Dunque, "come sottolineano le linee guida emerse dalla ricerca, qualunque tipo di attività fisica conta e farne anche poca è sempre meglio che non farne affatto", ha riferito il ricercatore Emmanuel Stamatakis dell'Università di Sydney in Australia: "Anche le persone sedentarie possono proteggere la propria salute e compensare gli effetti dannosi dell'inattività fisica".

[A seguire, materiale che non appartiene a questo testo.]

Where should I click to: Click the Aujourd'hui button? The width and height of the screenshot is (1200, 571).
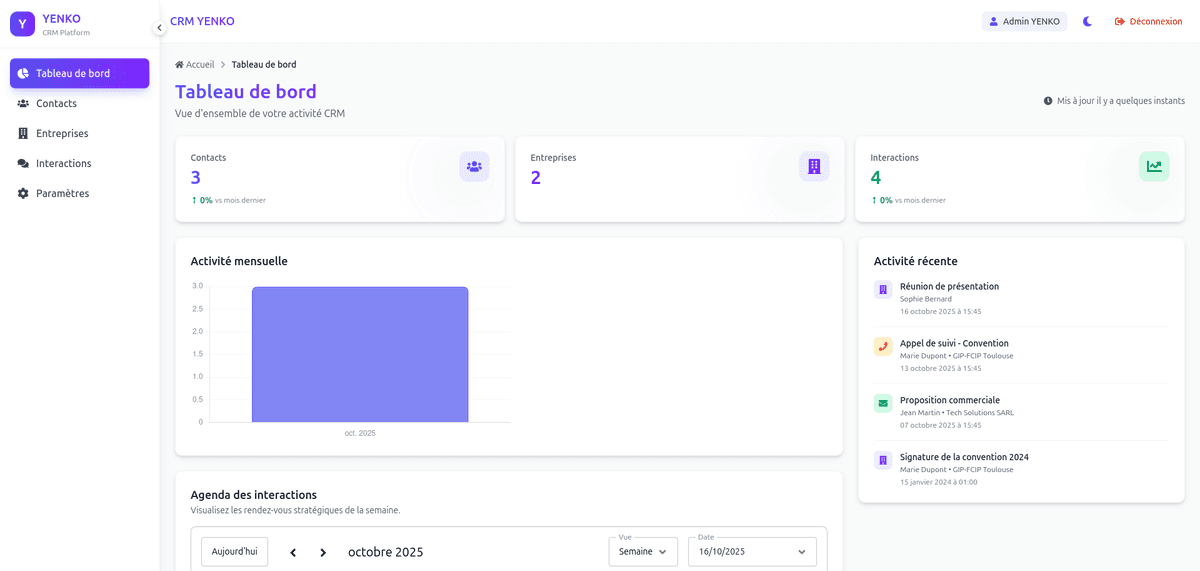pos(234,552)
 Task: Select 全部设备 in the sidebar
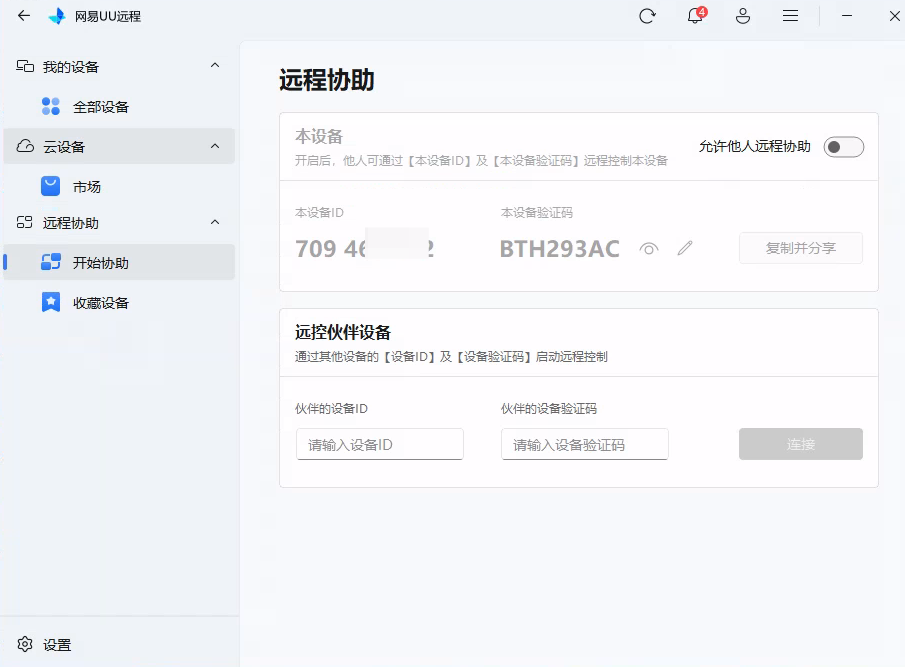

Le indicazioni dell'OMS su sedentarietà e attività fisica

I risultati della ricerca sono in linea con le indicazioni dell'OMS del 2020 che raccomandano di svolgere, ogni settimana, 150-300 minuti di attività fisica a intensità moderata o 75-150 minuti a maggiore intensità, ogni settimana, per contrastare gli effetti collaterali di una vita troppo sedentaria.

Attività fisica può essere anche salire le scale invece che prendere l'ascensore, giocare con gli animali domestici, fare yoga o ballare, svolgere le faccende domestiche, camminare e andare in bicicletta… sono tutte attività valide.  

"Sebbene le nuove linee si basino su un’attenta ricerca, ci sono ancora delle lacune da colmare", ha affermato Stamatakis, “ad esempio per quanto riguarda i termini quantitativi: cosa si intende esattamente per 'stare troppo seduti'? Si tratta di valori che valgono per tutti? Per fortuna abbiamo a che fare con un settore della ricerca che evolve rapidamente e, si spera, avremo nuove risposte tra qualche anno".